Taxation, Revenue Take Note of Answers


I rise to speak on the motion to take note of the answer to the question to the effect: do we have a revenue problem or a spending problem? I just heard Senator Gallacher’s contribution to this debate. One of the things that strike me about the comments coming from the opposite side is that people frequently confuse public announcements or the lack thereof with a lack of activity in policy development. One of the first steps the coalition government took in 2013 was to instigate a significant review of taxation so that we would understand the consequences of various actions. Part of that commitment was to work through what those consequences were. We felt that was important because when we came into government we inherited commitments made by the Labor government that locked in structural spending, and the revenue was not there to support that structural spending.

In actual fact, in 2013 spending increases were some $7½ billion more than revenue over the forward estimates.
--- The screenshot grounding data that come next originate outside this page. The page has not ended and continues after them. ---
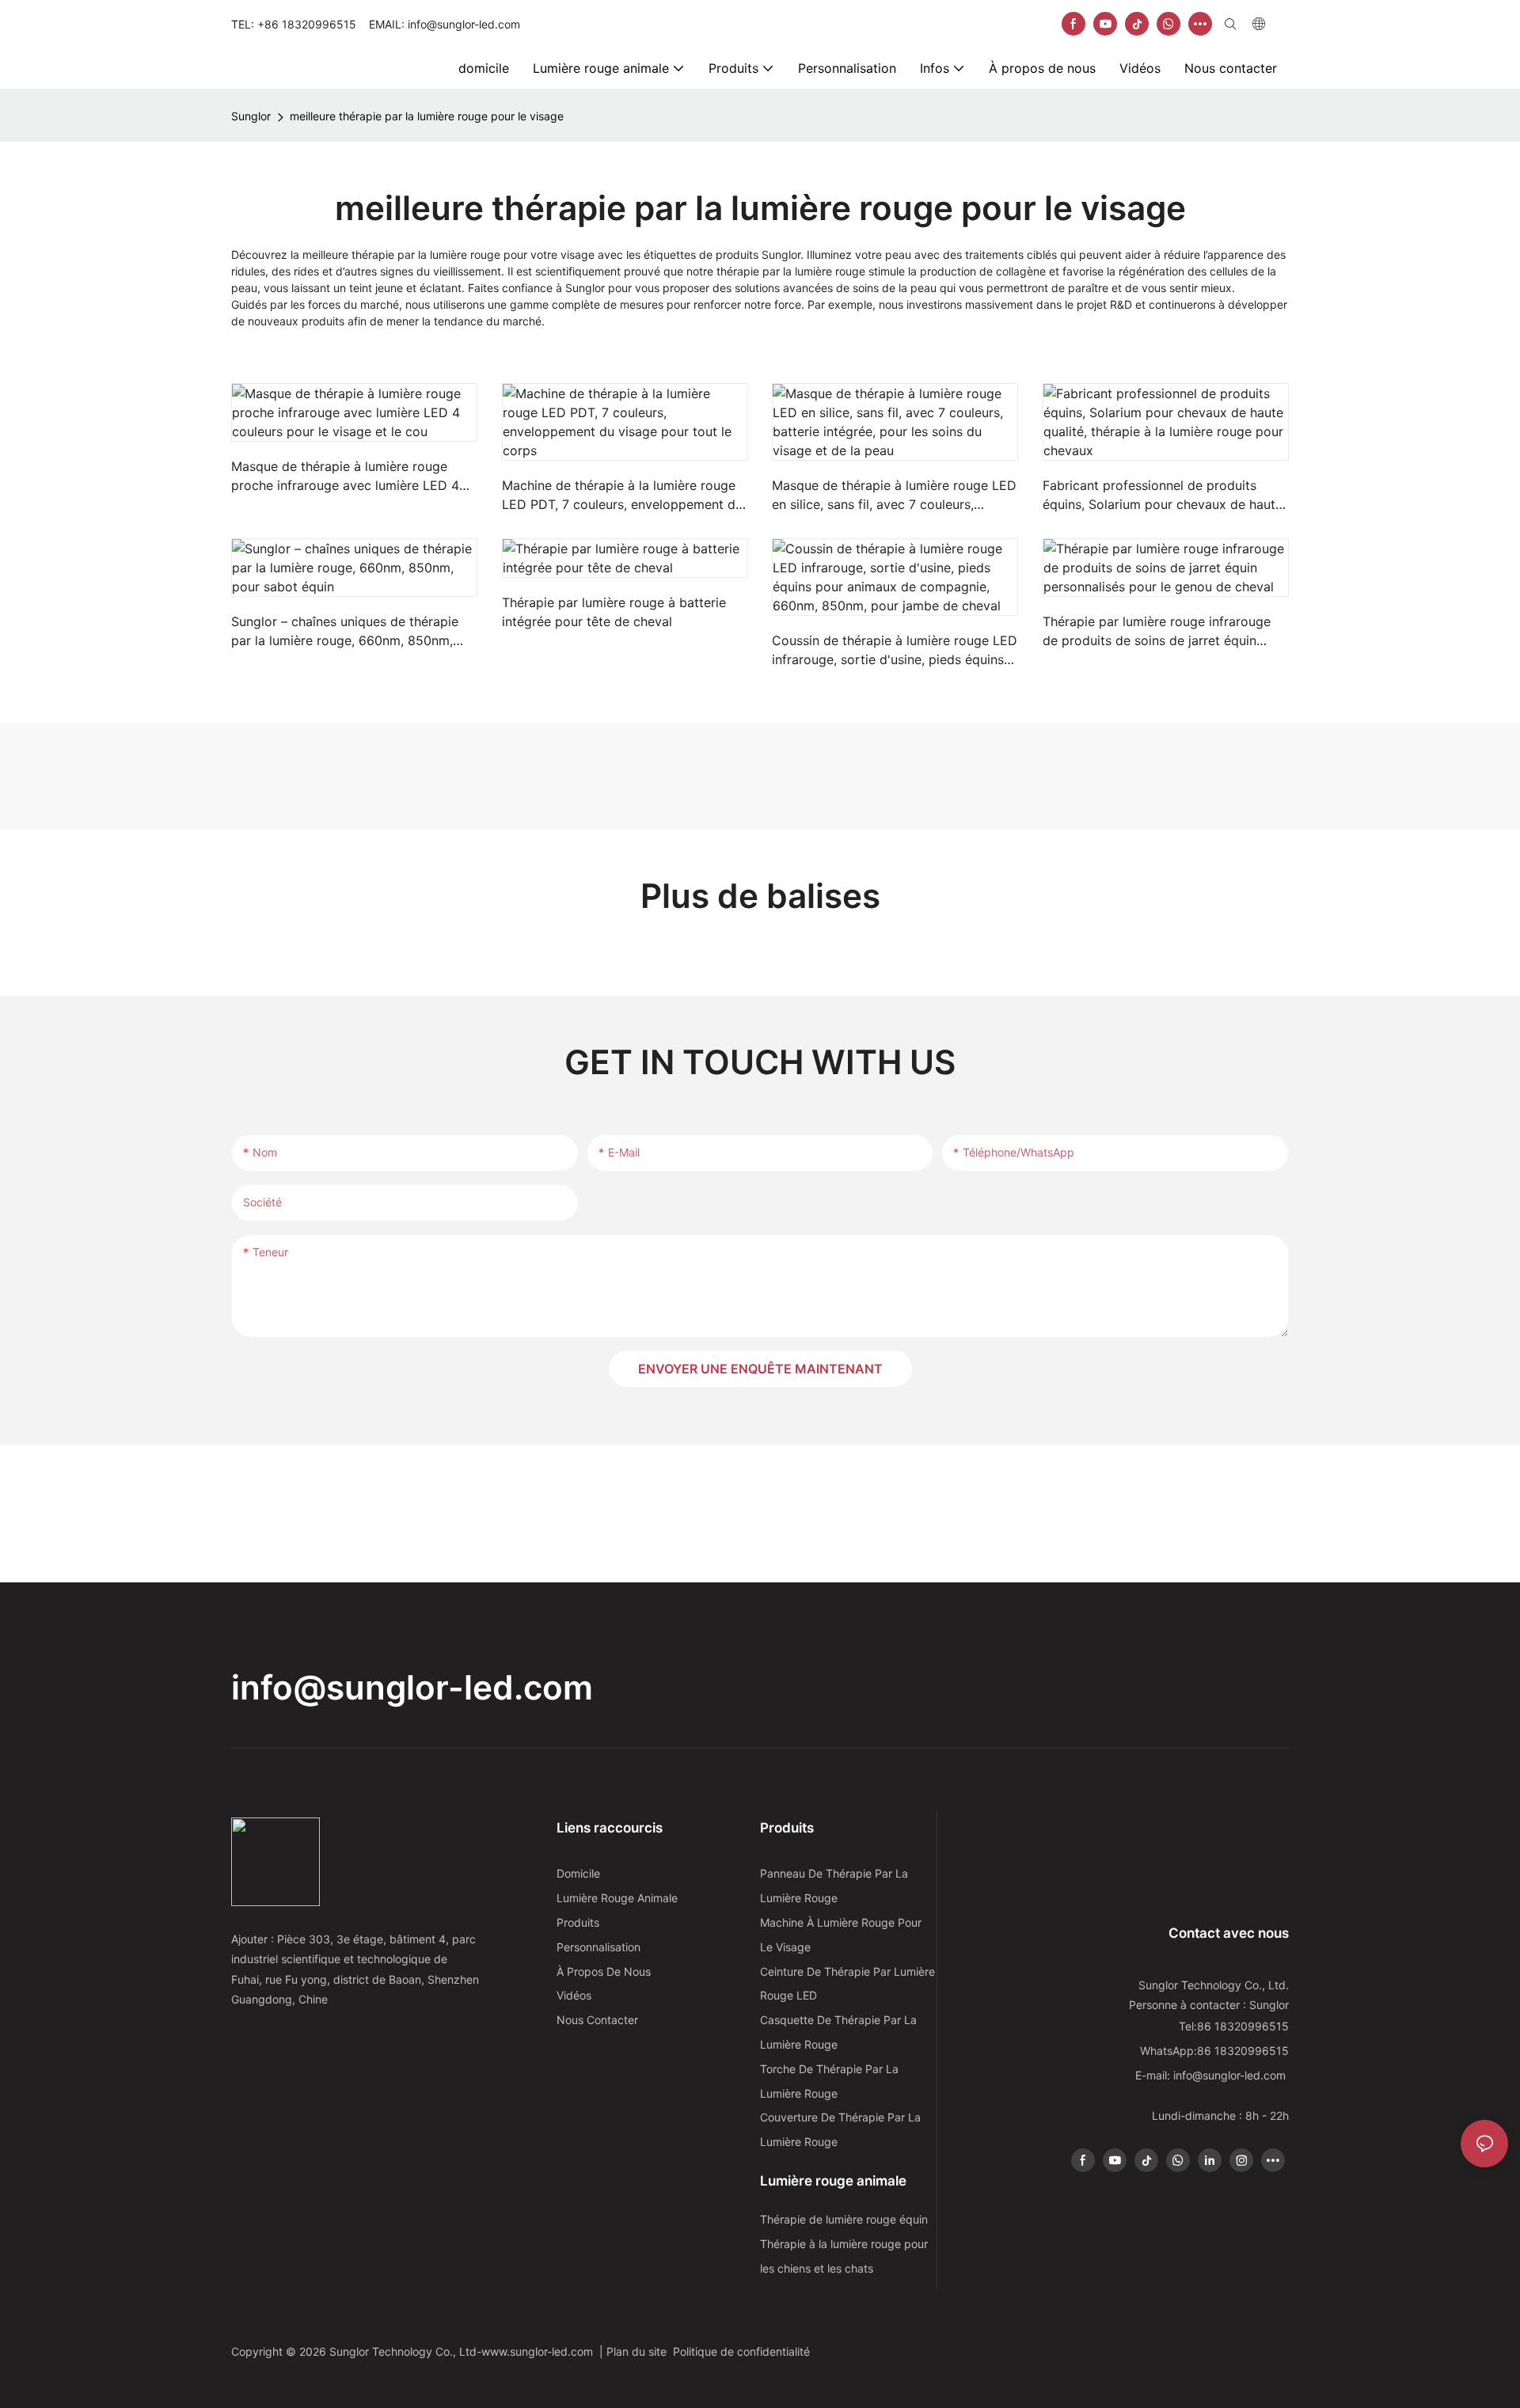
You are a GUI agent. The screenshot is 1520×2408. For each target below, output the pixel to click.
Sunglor (251, 116)
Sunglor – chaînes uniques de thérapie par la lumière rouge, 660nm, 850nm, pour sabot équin (344, 631)
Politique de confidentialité (743, 2351)
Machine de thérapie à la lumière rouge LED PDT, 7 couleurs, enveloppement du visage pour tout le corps (622, 495)
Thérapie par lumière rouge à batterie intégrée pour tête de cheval (614, 611)
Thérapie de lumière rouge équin (844, 2219)
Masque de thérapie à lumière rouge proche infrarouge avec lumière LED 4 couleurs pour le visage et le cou (345, 476)
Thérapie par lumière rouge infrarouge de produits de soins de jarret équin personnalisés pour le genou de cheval (1158, 631)
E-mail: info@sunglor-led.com (1212, 2075)
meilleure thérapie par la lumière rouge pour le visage (427, 116)
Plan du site (639, 2351)
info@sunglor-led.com (412, 1687)
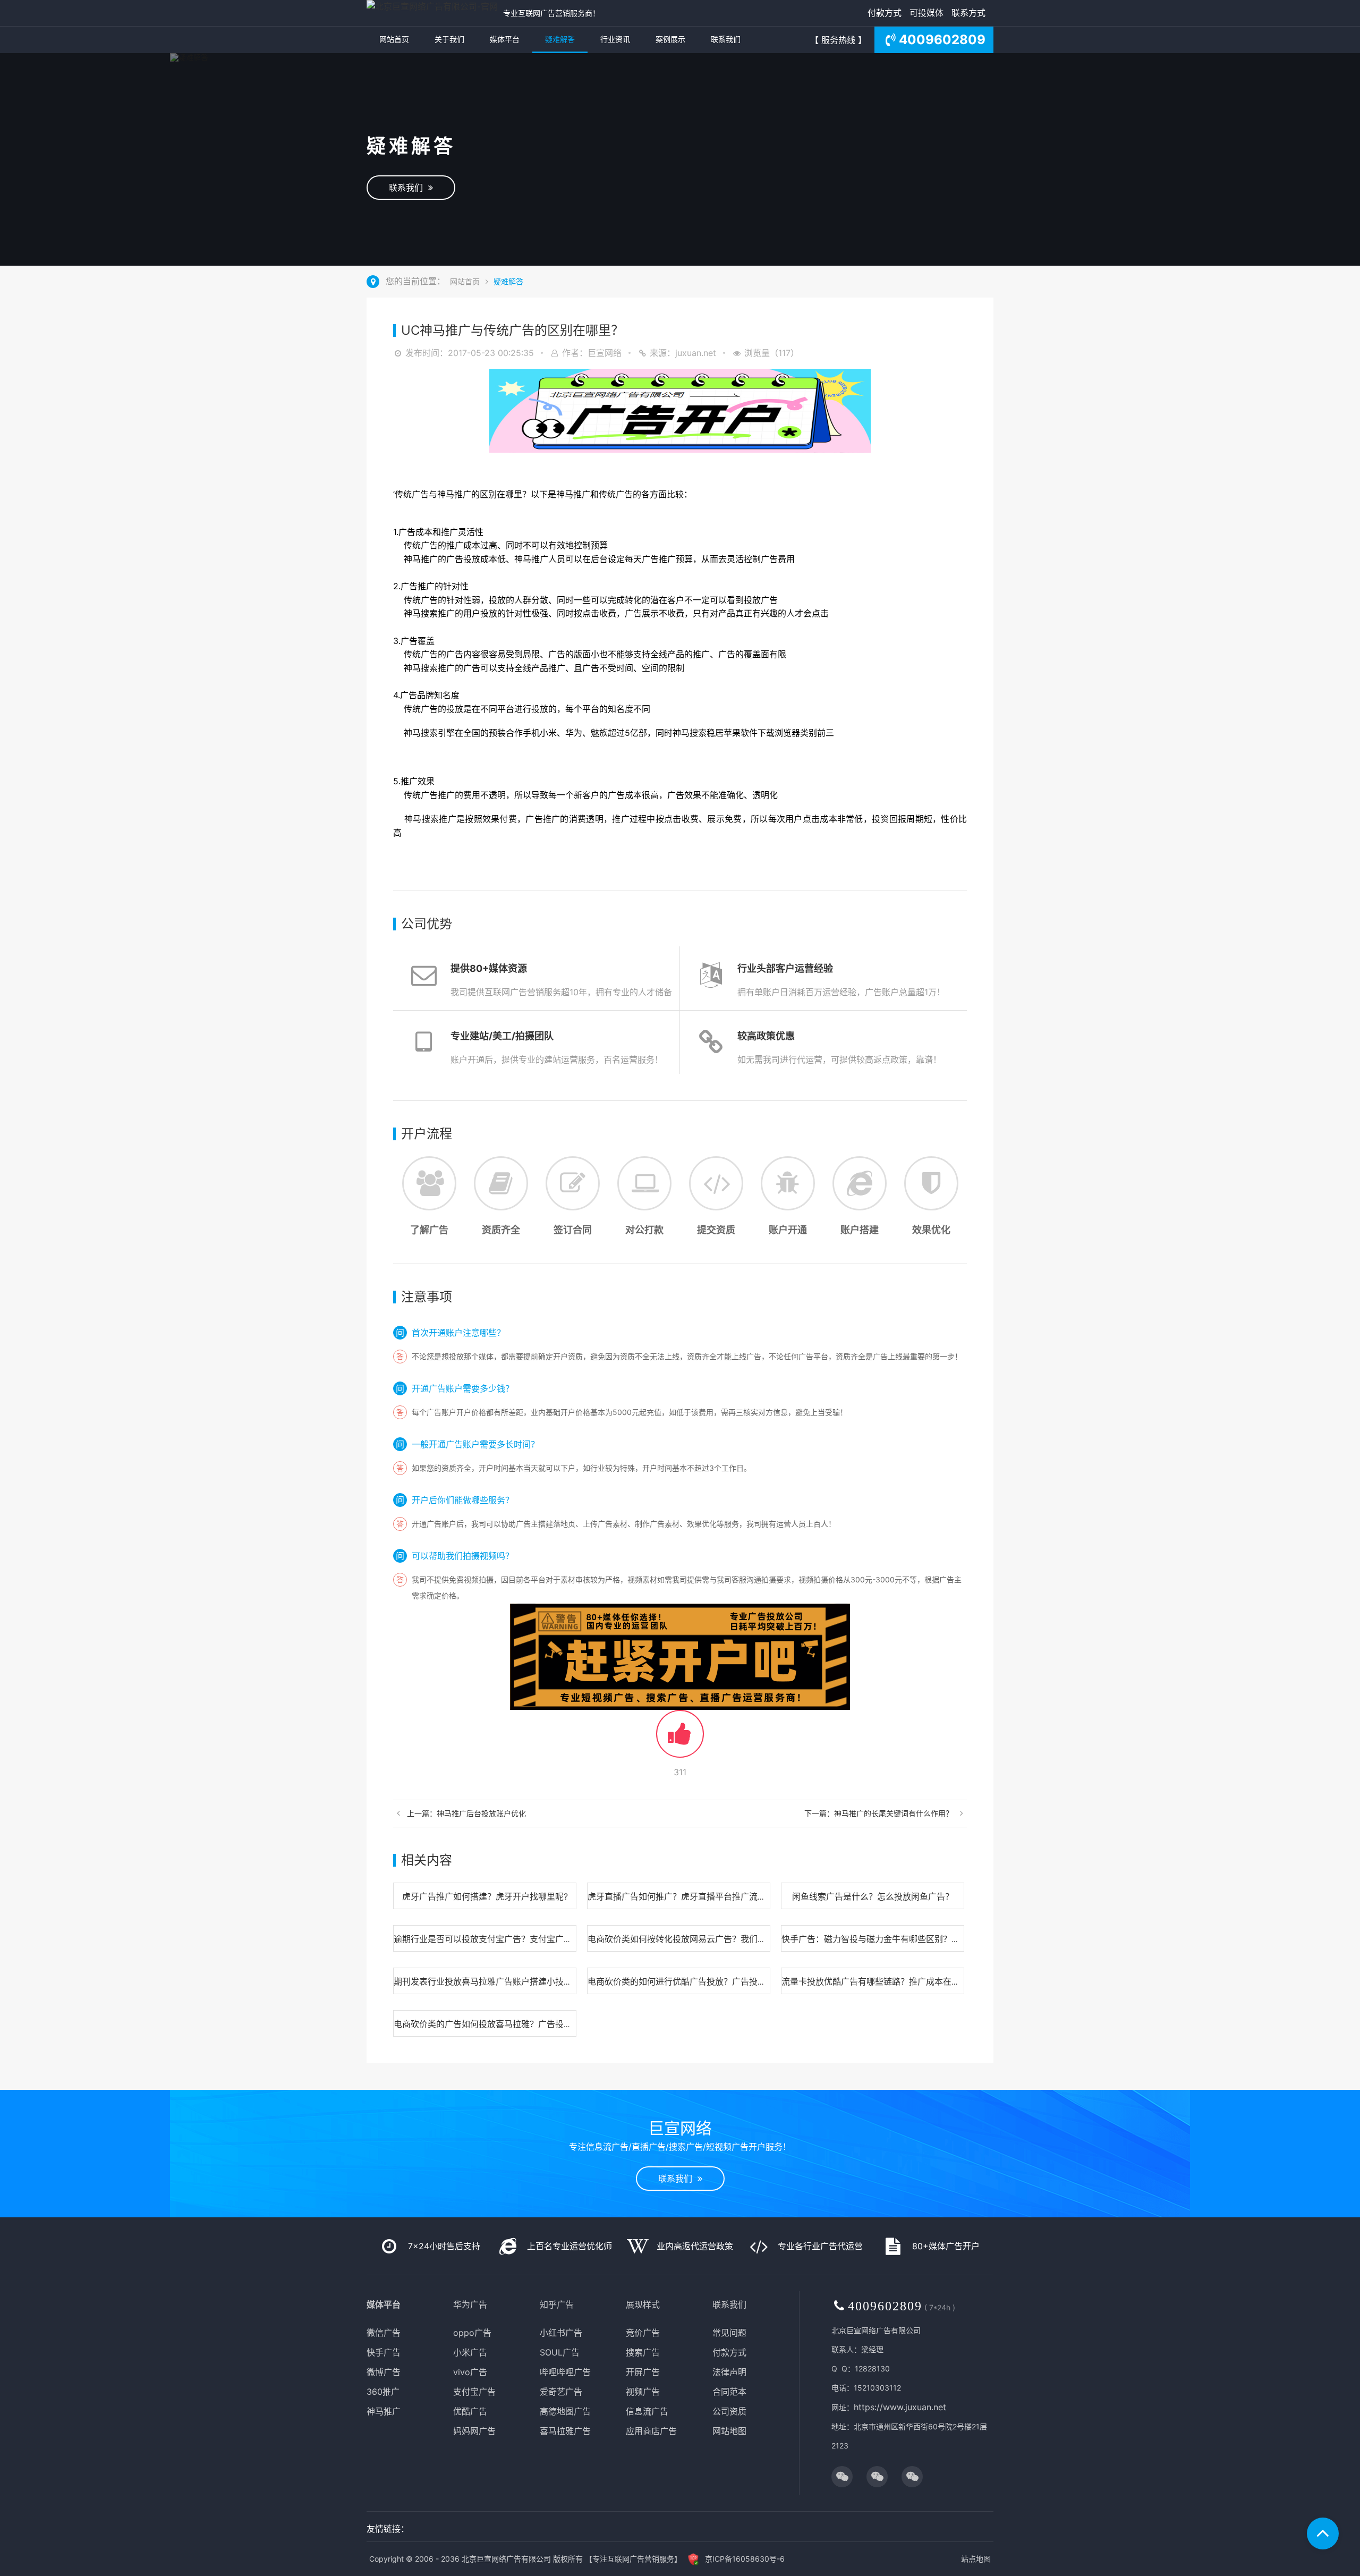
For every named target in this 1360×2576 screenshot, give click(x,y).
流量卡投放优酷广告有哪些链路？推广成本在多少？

The minerals rent resource tax, which my colleague Senator Edwards mentioned just before, is the typical case of policy which was made on the run by the Labor Party so that they could rush something out. At the moment they are encouraging us to rush stuff out, like they did with the MRRT. That tax was forecast to raise billions of dollars, because it was based on the returns Labor felt the mining industry was achieving at the time. The problem is that, as we all know, world circumstances have changed, so those returns are lower. But even at the time, 2013 into 2014, that tax was delivering significantly less than Labor planned. The problem was that they had already locked in structural spending commitments based on revenue that they did not have. Part of the reason that Australia now has such a high debt that we are borrowing money to pay the interest on that debt is that those spending measures have been locked in.

Part of this coalition government’s election commitment was to get rid of some of those spending commitments, because the revenue that was supposed to support them did not eventuate. We did manage to get rid of some, but many of those measures and much of the savings—in fact even some of the savings measures that Labor themselves had proposed at the 2013 election—Labor subsequently refused to support here in the Senate. It is a bit like saying you don’t like the direction the Titanic is on, yet you are chaining the steering wheel or the helm so that the government has limited ability to change its direction. If you want us to reduce the structural spending that the Labor Party put in place then you need to allow the government freedom of action to implement its policies. There is no point claiming that the government has a spending problem of our making when we inherited it from the now opposition and the now opposition has consistently blocked attempts by this government to make the savings measures that it promised to make during the election.

So the reality is that there is a spending problem in Australia that has a significantly greater impact than the revenue problem. Revenue is an issue. We are seeing declining revenue because of the decline in the mining sector, but even before this most recent decline occurred, as highlighted back in 2013 at the time of the election, we had already seen that the former government committed to spending that was not matched by revenue, and that has to be undone if Australia is going to be on a sustainable footing. Just as any household knows that they cannot commit to more spending than income being earned, this Senate needs to recognise that the government has a mandate to get spending under control. This Senate needs to be prepared to work with the government to allow us to pass the very savings measures that we have put forward so that we can put Australia’s economy onto a sustainable basis into the future.